Iron Deficiency During Pregnancy

iron during pregnancy

Iron is an essential mineral needed to transport oxygen in your body. It plays an important role in metabolism, immune system, physical growth, cognitive and cellular function, and hormone creation.

During pregnancy, you need extra iron for your growing baby and placenta. Not having enough iron in your body during pregnancy can cause anemia and increase risk for:

  • Maternal and infant mortality
  • Premature birth
  • Low birthweight
  • Impaired cognitive and behavioral development

Some signs of iron deficiency include:

  • Pica (cravings for ice or non-food items like dirt or paper)
  • Feeling tired or lightheaded
  • Pale skin
  • Getting sick more often
  • Brittle nails

The American College of Obstetricians and Gynecologists recommends 27 milligrams of iron per day during pregnancy. To meet this recommendation, take a prenatal multivitamin that has iron and include iron-rich foods in your diet such as:

  • Fully cooked seafood
  • Beef, pork, lamb
  • Poultry
  • Organ meats (only once a week)
  • Iron-fortified, WIC-approved cereals
  • Lentils, beans, peas
  • Dark green, leafy vegetables
  • Blackstrap molasses
  • Pumpkin and squash seeds
  • Prune juice, dried fruit
  • Tomato paste
  • Tofu

Tips to improve iron absorption:

  1. The iron in animal products is better absorbed than the iron in other foods. Try to combine animal products with other iron-rich foods for better absorption!
  2. Pair iron-rich foods with foods high in vitamin C like orange juice, strawberries, tomatoes or bell peppers.
  3. Cook in cast iron skillets and pans.
  4. Avoid pairing high-calcium foods like milk, yogurt or cheese with iron-rich foods.
  5. Avoid drinking tea or coffee with meals.

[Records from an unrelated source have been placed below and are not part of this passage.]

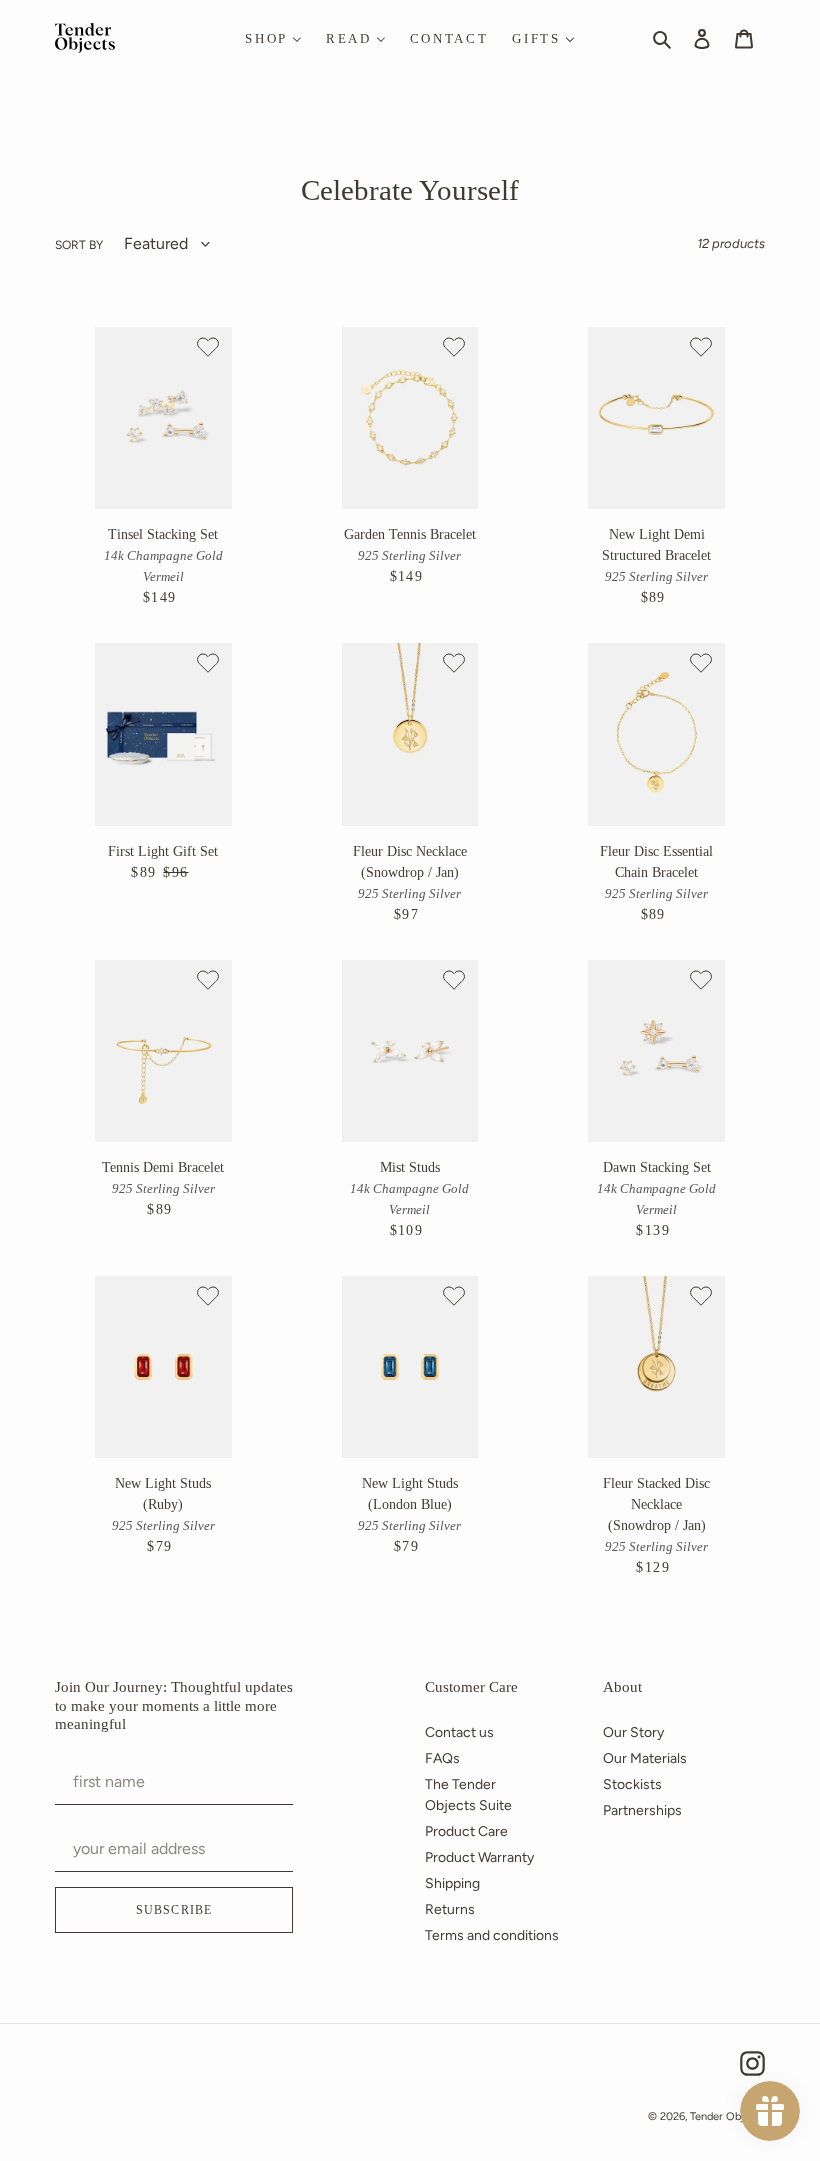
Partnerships (642, 1810)
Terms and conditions (492, 1935)
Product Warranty (479, 1857)
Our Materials (645, 1758)
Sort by (79, 245)
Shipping (452, 1883)
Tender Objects (727, 2116)
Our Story (633, 1732)
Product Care (466, 1831)
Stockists (632, 1784)
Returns (450, 1909)
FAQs (442, 1758)
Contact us (459, 1732)
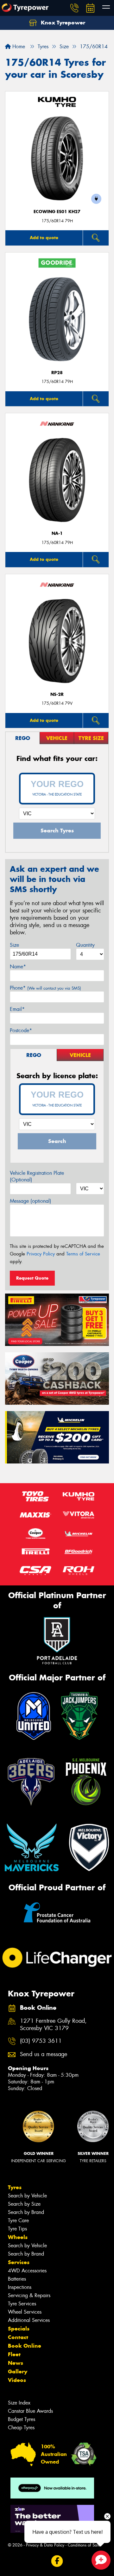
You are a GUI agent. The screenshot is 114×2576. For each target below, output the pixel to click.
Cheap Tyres (21, 2427)
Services (18, 2262)
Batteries (17, 2279)
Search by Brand (26, 2212)
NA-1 (57, 533)
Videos (17, 2380)
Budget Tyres (21, 2419)
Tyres (15, 2187)
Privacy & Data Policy (45, 2545)
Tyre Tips (17, 2228)
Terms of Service (83, 1254)
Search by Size (24, 2204)
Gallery (17, 2371)
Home (18, 46)
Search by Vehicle (27, 2195)
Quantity (85, 945)
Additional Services (29, 2320)
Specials (18, 2328)
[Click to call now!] (74, 8)
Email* (17, 1009)
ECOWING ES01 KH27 (57, 211)
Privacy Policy (41, 1254)
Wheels (18, 2237)
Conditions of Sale (84, 2545)
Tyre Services (22, 2303)
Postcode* (21, 1030)
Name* (18, 966)
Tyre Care (18, 2220)
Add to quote (44, 237)
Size (14, 945)
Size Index (19, 2402)
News (15, 2362)
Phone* (45, 988)
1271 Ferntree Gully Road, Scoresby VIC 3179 (53, 2024)
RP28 (57, 372)
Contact (18, 2337)
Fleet (14, 2354)
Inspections (19, 2287)
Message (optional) (30, 1201)
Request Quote (32, 1278)
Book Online (24, 2345)
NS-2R (57, 694)
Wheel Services (24, 2312)
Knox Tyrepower (62, 22)
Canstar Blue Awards (30, 2411)
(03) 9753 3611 (41, 2041)
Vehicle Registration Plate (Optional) (37, 1176)
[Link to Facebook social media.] (57, 2561)
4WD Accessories (27, 2270)
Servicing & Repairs (29, 2295)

If your doctor prescribed iron supplements, take them only as instructed and with foods high in vitamin C. Iron supplements can cause constipation in some people. You can consult your health care provider on ways to alleviate constipation. Do not take more than the prescribed amount. Too much iron can cause abdominal pain, nausea, vomiting and in severe cases lead to organ failure, coma and convulsions.

For more prenatal nutrition information, click here.

Learn more:

For more information, contact our staff at (619) 515-2428 or fill out the form below.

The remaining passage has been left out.